224 Franklin Avenue West 7630 Excelsior Boulevard
Minneapolis, MN 55404 Minneapolis, MN 55426
Brian James (612) 871-8877
FOR IMMEDIATE RELEASE
PAPER WAREHOUSE AND GIBSON GREETINGS TERMINATE PAPER FACTORY LETTER OF INTENT
MINNEAPOLIS, Jan. 26, 1998 -- Paper Warehouse (Nasdaq: PWHS)
announced today that it and Gibson Greetings (Nasdaq: GIBG) have terminated
their letter of intent regarding the previously announced $38.6 million
acquisition of The Paper Factory by Paper Warehouse from Gibson.

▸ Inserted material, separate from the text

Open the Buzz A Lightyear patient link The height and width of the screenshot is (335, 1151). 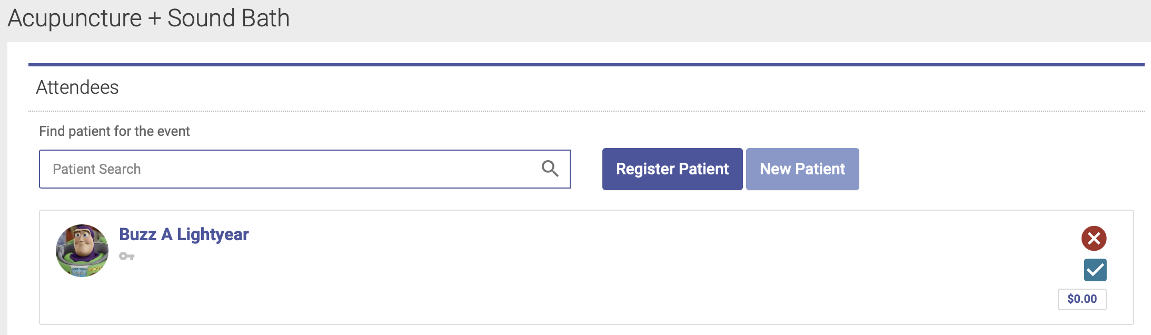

The letter of intent, which Paper Warehouse and Gibson had signed on December
11, 1997, provided that the proposed transaction was subject to customary
closing conditions, including a due diligence review, execution of a
definitive purchase agreement, financing, third party consents, and
regulatory approvals. Following Paper Warehouse's review of working capital
and capital expenditure requirements, and ongoing discussion with Gibson,
Paper Warehouse determined not to proceed with the transaction on the terms
and conditions originally proposed. On January 23, 1998, Paper Warehouse and
Gibson formally terminated their negotiations and the letter of intent.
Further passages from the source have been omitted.